Reproduce the listing below line for line, leaving out the pictures.

[Start of Provided information]

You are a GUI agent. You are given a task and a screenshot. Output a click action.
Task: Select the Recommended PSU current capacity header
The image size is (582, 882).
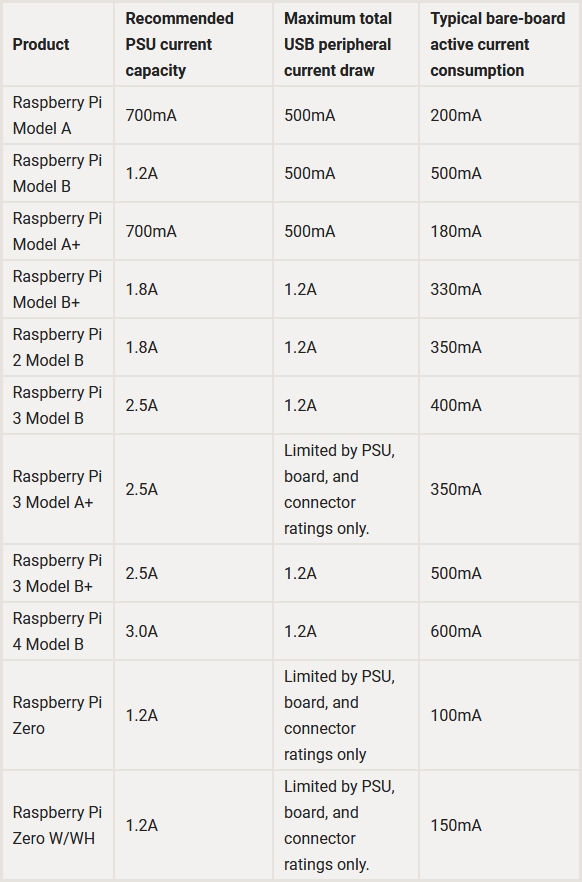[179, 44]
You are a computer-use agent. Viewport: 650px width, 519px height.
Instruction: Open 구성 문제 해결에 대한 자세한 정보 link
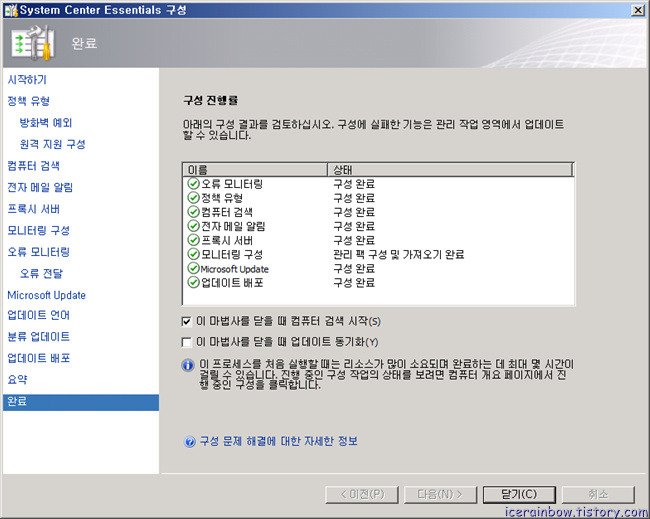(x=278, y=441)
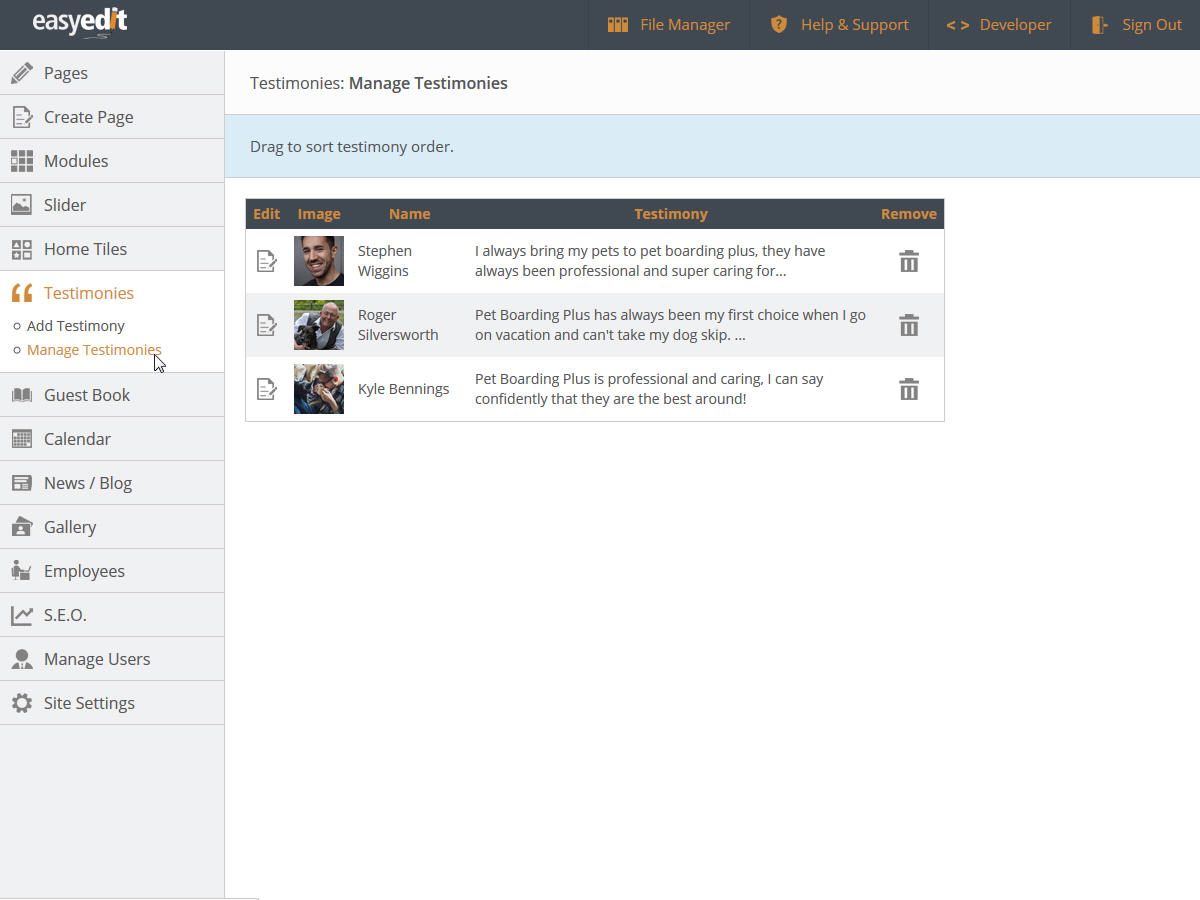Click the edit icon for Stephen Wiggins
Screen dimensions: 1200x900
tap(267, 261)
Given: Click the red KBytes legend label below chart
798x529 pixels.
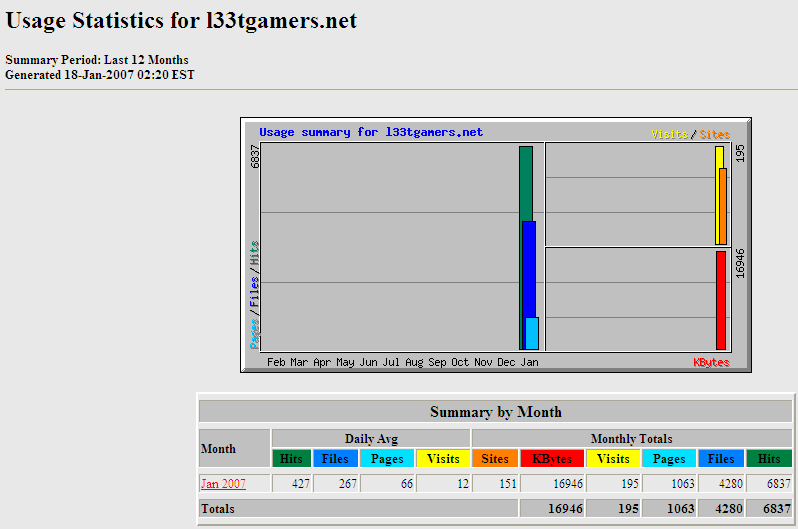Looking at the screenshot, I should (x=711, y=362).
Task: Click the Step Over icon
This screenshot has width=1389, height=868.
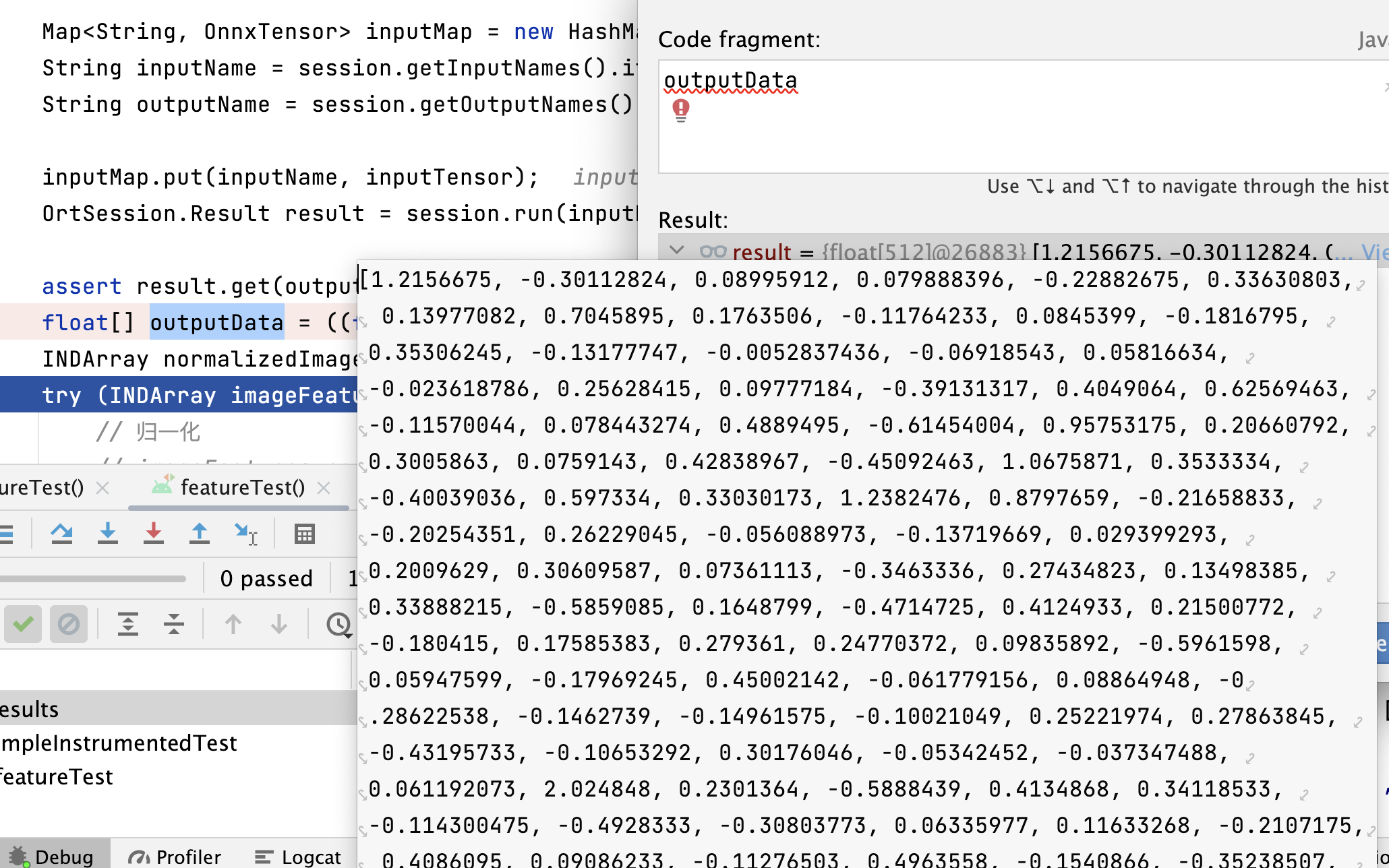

[End of Provided information]

* The response *
You are a GUI agent. You are given a task and a screenshot. Output a click action.
Task: Select the Recommended PSU current capacity header
The image size is (582, 882).
[179, 44]
You are a computer-use agent. Viewport: 650px width, 519px height.
Instruction: Open 구성 문제 해결에 대한 자세한 정보 link
(x=278, y=441)
Click the edit icon for Stephen Wiggins
Screen dimensions: 1200x900
tap(267, 261)
Given: Click the red KBytes legend label below chart
798x529 pixels.
Looking at the screenshot, I should (x=711, y=362).
Task: Click the Step Over icon
This screenshot has width=1389, height=868.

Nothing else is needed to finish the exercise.